Do you find yourself procrastinating? Do you feel stressed and overburdened? Do you have to deal with conflicting priorities? In "The Productivity Habits" Ben Elijah describes how to make smart decisions about tasks, events and commitments that might otherwise overload you. Whether you're a busy professional struggling with email, or a student needing to plan a major project, you can become more efficient by capturing every idea, and reviewing it when it becomes useful. Then, plan your work around your daily situations and your goals to become more effective. The book is divided into eight habits which are designed around the way your brain learns new behaviours. Presented with clear explanations and engaging diagrams, The Productivity Habits could transform the way you work.
A great book on how to Get-Things-Out-Of-Your-Head (GTOOYH) and actually process them! As a bonus, you can figure out what makes you tick and *maybe* the meaning of life. At least your life, and I should stress again, it is still a *maybe*.
A fair warning: be prepared to spent some efforts to implement the habits. They are not canned solution, but a brilliant high-level concept that should be adapted to your context. For example, GTOOYH will differ when you spent most of your time desk-bound or travelling; processing the captured things will depends on your tasks-tracking system, etc.
For a rough idea, my current setup (work-in-progress) includes Nokia 301 for capture system, Youtrack issue tracking for processing and XMind for mind-mapping.
I really liked this book - nice and small to fit snugly in the hand with its own bookmark, beautifully textured paper, lovely don't and it smelled so good!
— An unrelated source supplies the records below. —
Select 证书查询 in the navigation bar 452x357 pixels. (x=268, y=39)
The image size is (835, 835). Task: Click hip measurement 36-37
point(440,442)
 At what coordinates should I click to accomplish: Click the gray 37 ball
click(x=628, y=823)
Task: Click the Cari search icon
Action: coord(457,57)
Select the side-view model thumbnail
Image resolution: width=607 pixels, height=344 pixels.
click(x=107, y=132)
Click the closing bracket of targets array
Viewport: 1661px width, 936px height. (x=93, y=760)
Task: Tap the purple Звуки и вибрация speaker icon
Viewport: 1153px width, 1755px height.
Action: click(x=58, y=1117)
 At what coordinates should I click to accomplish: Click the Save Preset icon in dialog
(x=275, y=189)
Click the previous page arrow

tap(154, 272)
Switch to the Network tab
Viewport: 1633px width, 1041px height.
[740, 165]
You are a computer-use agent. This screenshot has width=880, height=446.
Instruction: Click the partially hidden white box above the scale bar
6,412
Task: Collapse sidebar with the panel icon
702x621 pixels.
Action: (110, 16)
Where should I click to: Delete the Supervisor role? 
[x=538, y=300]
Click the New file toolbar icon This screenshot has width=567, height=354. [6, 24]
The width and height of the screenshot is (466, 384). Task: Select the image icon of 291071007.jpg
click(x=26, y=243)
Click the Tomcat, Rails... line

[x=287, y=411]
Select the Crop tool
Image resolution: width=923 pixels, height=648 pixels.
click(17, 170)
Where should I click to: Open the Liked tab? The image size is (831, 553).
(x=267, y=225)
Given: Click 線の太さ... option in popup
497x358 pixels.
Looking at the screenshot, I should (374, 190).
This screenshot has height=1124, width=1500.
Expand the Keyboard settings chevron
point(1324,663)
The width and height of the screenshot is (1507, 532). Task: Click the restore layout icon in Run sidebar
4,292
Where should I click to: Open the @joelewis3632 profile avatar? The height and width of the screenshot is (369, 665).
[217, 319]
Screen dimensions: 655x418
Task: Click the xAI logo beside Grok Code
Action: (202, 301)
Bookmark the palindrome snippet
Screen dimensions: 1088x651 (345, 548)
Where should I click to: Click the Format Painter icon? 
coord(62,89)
All books should smell this good!
The content was good too - I've read a lot of productivity habits but will come back to this one, not just because I like the way the pages feel in my hand, but because it really appealed to the visual learner in me with its helpful diagrams and metaphorical concepts of branches and trees.
boring, not at all useful? who the fuck thinks like that I mean are we some robots to act and organize our lives like that? it might work for living dead people, not for me sir. in the end, I was just confused about it all.